The community continues to step up in multiple ways, Mille noted.
“I reached out to Canadian Tire this morning about them donating a purple Christmas tree for the family,” she added. “They did even better, they’re decorating the tree with a picture of Cali on it and will have a donation box for a week on display in the store at the end of week. All proceeds, the tree and decorations will be going to the family.”

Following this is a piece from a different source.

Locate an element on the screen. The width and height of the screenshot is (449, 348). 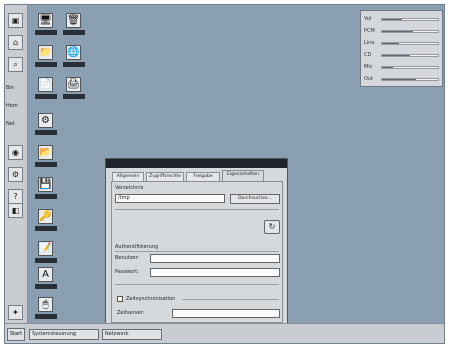
desktop-icon-gear: ⚙ is located at coordinates (46, 126).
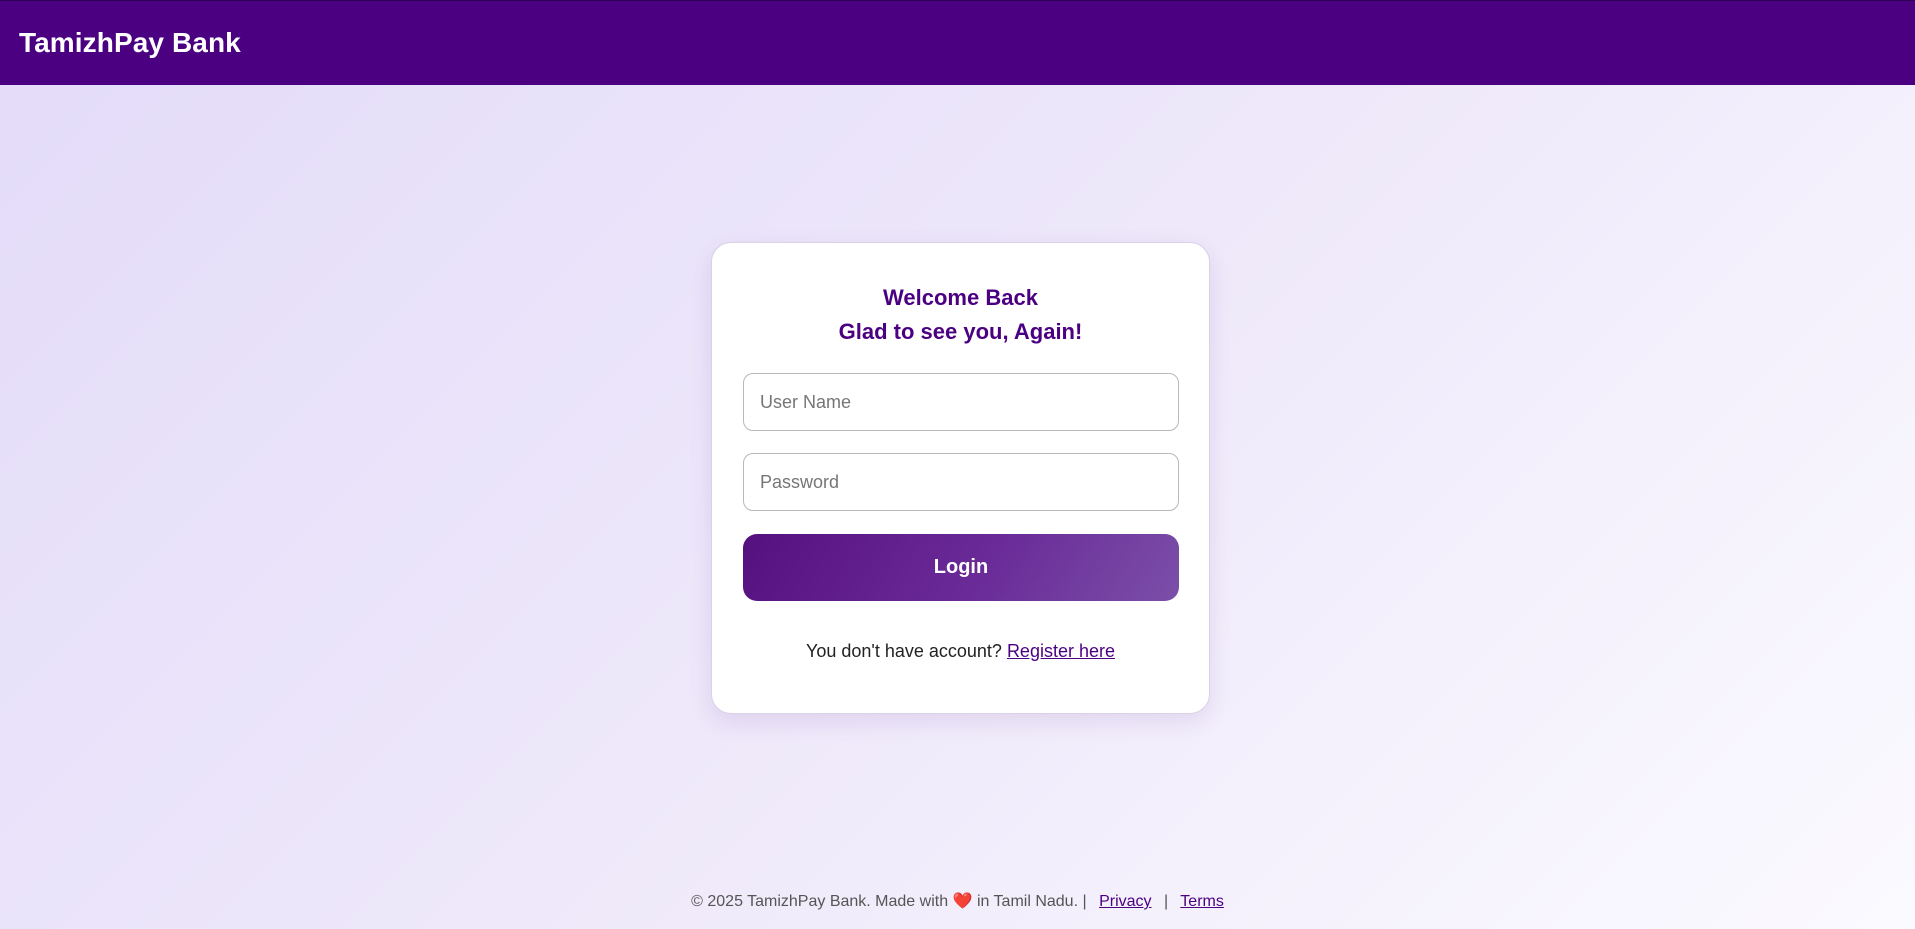  What do you see at coordinates (961, 482) in the screenshot?
I see `password-input` at bounding box center [961, 482].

Another group – one of many – that has also reached out is the JStrong Fund group, which have been selling #JStrong toques for $20 with all proceeds going to the little girl’s family. Toques are being sold this week at the Yarmouth high school office.
Meanwhile on Tuesday evening, a grief session exploring the topic of how children cope with death is being offered for the community at 6:30 p.m. at the Rodd Grand Hotel. The session is aimed at helping adults and parents know what to say to children, given that so many were witness to the tragedy that unfolded at the parent or have been impacted in other ways. The session is being facilitated by grief specialist Bertha Brannen.
Funeral services have been arranged for MaCali. There will be visitation with the family from 7 to 9 p.m. Wednesday evening with prayers at 8 p.m. at the Yarmouth Wesleyan Church on Haley Road in Yarmouth. The funeral service was initially scheduled to be held Thursday, Nov. 29, with Father Henry Smolenaars officiating. Due to a widespread power outage that impacted the region the funeral was rescheduled to 11 a.m. on Friday, Nov. 30. Memorial donations are being accepted at Huskilson's Funeral Homes to a trust fund established for MaCali’s brother and sister, Tessa and Matthew.
The little girl's obituary describes the pre-primary student as having a passion for camping, swimming, dancing and horse riding and said she loved to help other people.
BE THERE FOR ONE ANOTHER
Meanwhile, as he spoke at the vigil on Monday night, Yarmouth MLA Zach Churchill encouraged people to reflect on and appreciate the preciousness of life and how for any of us, nothing is every guaranteed.
“If we can treat our time here, treat each other, as the precious commodities that they are; treat each other with kindness, with respect, with love and compassion then I think that we can allow that light that was lost to us this weekend be rekindled in each and every one us,” he said. “And through our actions and our deeds we can allow the legacy of this beautiful young child, who only brought love and joy into this world, to live on in each and every one of us.”